California Governor Gavin Newsom signed AB-1892, the AI Training Data Transparency Act, into law on Monday. The bill makes California the first US state to require AI companies to disclose detailed information about the data used to train commercially deployed models. It takes effect January 1, 2027.
What the Law Requires
Any company operating an AI model commercially in California must publish a training data summary covering four categories:
- Data domains — A breakdown of source types used in training, including web crawls, books, code repositories, social media posts, academic papers, and other categories
- Copyrighted material — Whether the training data included copyrighted works, and if so, a description of the types of works and how they were obtained
- Personal data — Whether personally identifiable information was present in the training data, and what steps were taken to filter or anonymize it
- Time range — The date range of the data used, from earliest to most recent sources
The summaries must be published on the company's website and updated within 90 days of any new model deployment.
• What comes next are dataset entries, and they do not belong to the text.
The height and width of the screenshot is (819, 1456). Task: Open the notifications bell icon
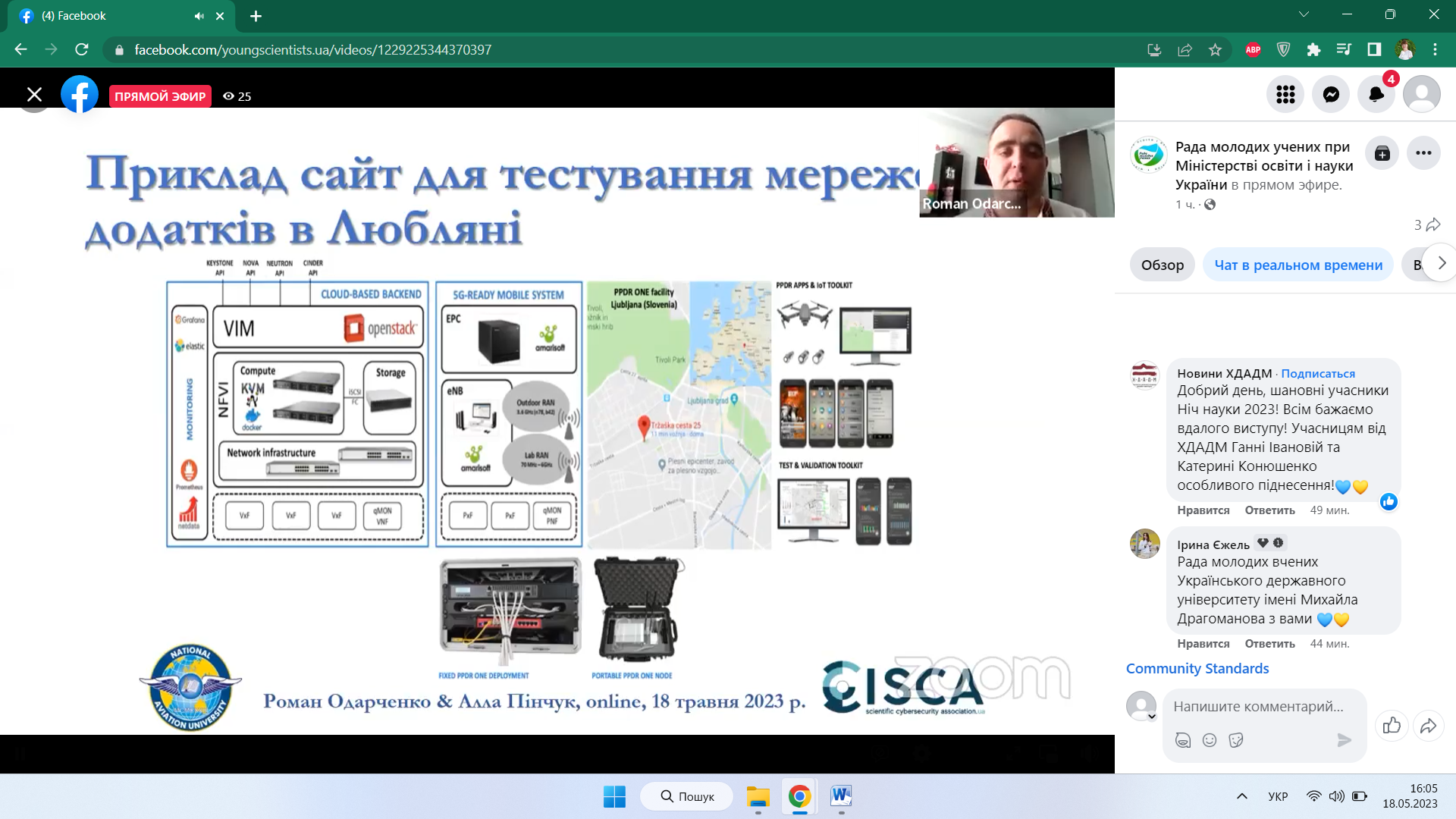(x=1376, y=95)
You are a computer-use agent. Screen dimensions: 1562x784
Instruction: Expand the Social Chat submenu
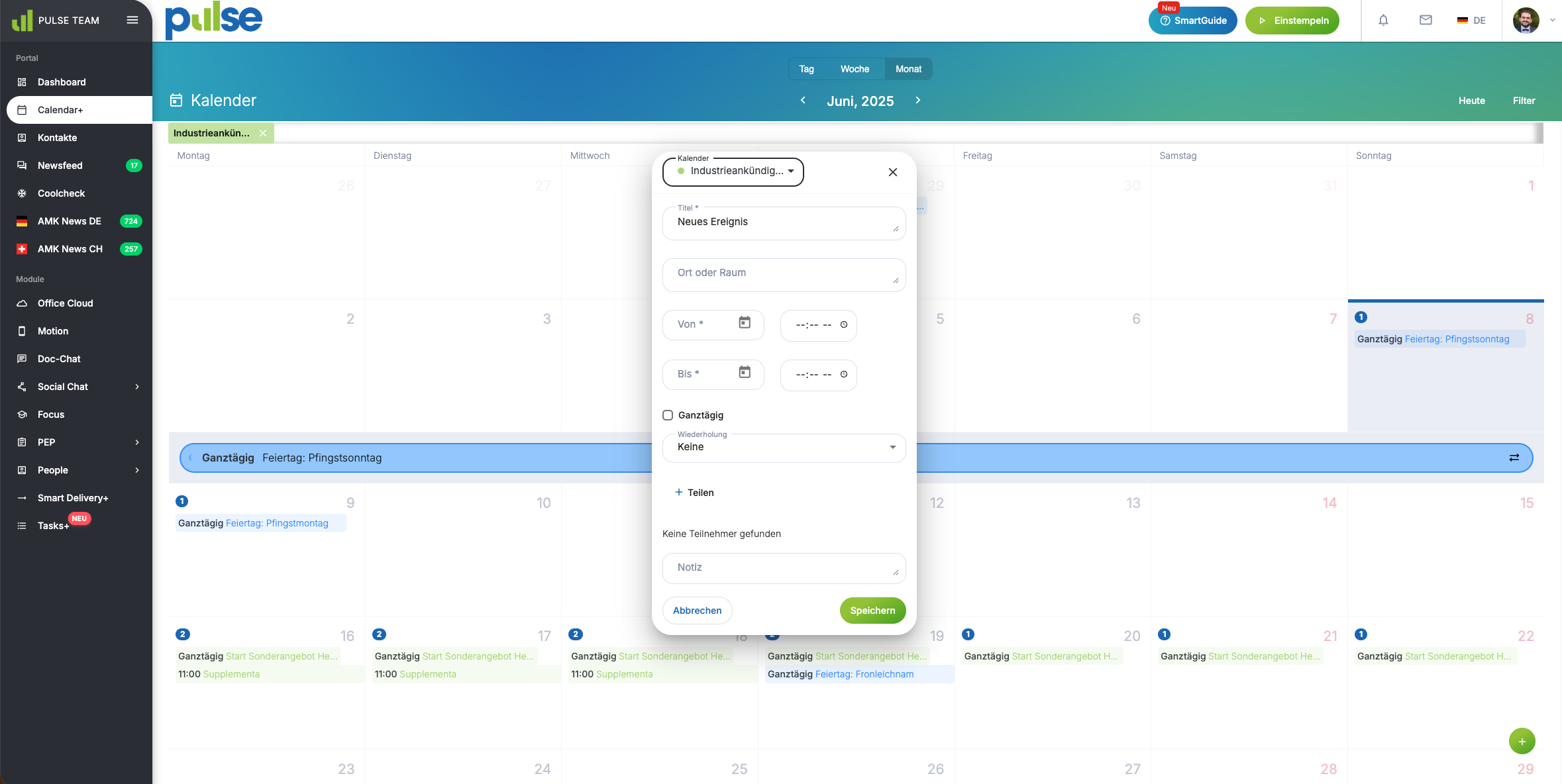(x=137, y=387)
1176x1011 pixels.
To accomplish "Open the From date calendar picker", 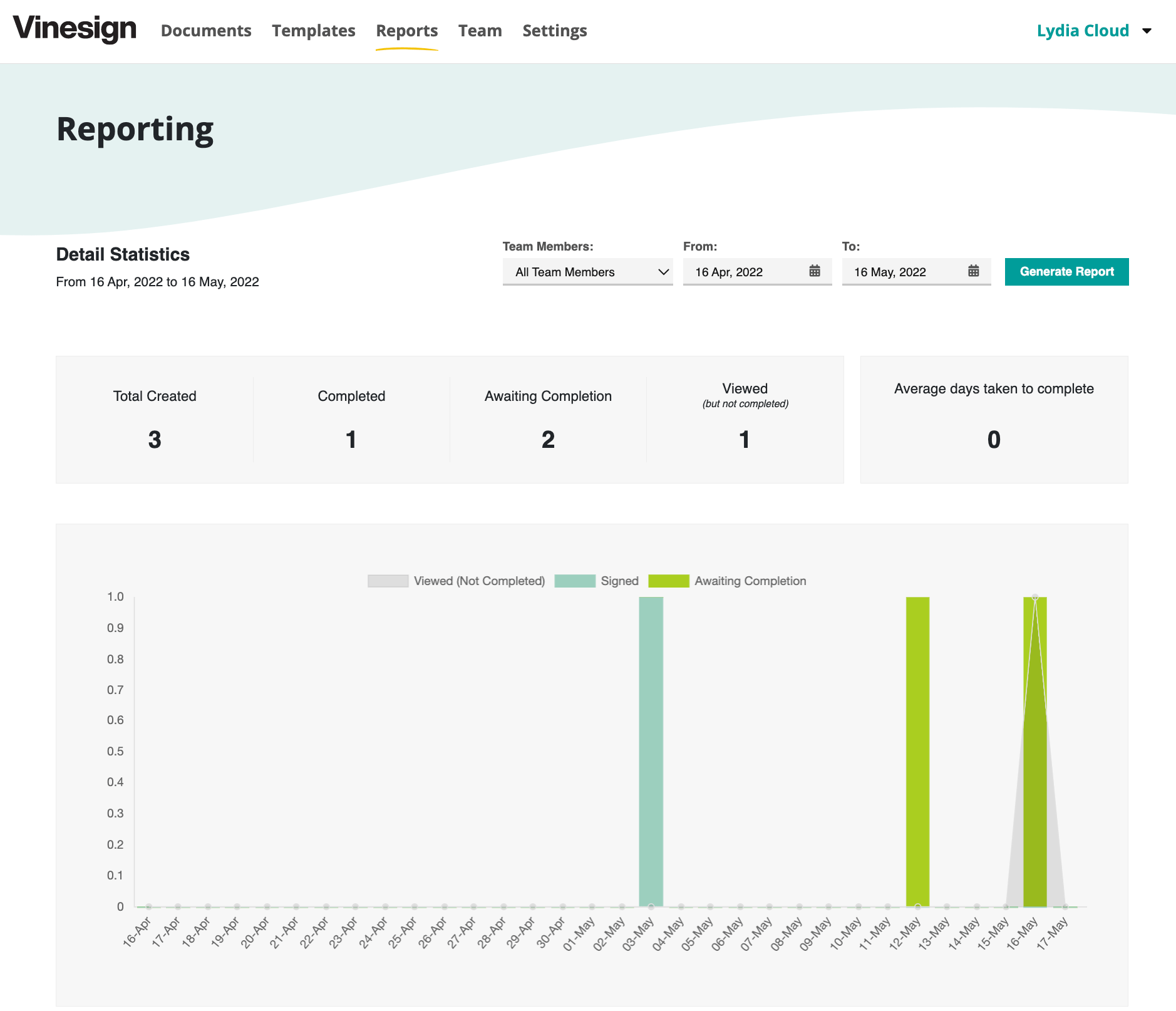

The California Attorney General's office will enforce the law, with fines of up to $10,000 per day of non-compliance.
Who Backed It and Who Fought It
AB-1892 was introduced by Assemblymember Rebecca Bauer-Kahan and co-sponsored by a coalition of publishers, authors' guilds, and artists' organizations. Supporters argued that without mandatory disclosure, there is no way to hold AI companies accountable for using copyrighted work or personal data without consent.
OpenAI and Meta lobbied against the bill throughout its passage through the legislature. Both companies argued that detailed training data disclosures constitute trade secrets and could undermine their competitive positions. Meta's head of public policy called the requirements "an invitation for competitors to reverse-engineer proprietary training pipelines."
Anthropic took a neutral stance, with a spokesperson noting that the company already publishes model cards and system documentation. "We support the principle of transparency and believe the industry benefits from clear standards," the spokesperson said, while adding that some technical details of the disclosure requirements need refinement.
National Implications
The law is the first of its kind in the United States. While the EU AI Act includes training data documentation requirements, no US federal law currently addresses the issue. Three similar bills are pending in Congress, and legislators in New York, Illinois, and Washington have introduced state-level versions modeled on AB-1892.
The copyright dimension is particularly significant. Multiple lawsuits from publishers, visual artists, and musicians against AI companies remain unresolved in federal courts. California's disclosure mandate does not resolve the question of whether training on copyrighted material constitutes fair use, but it ensures that the underlying facts — what data was actually used — become part of the public record.
Whether AB-1892 survives the inevitable legal challenges may determine how quickly training data transparency becomes a national standard.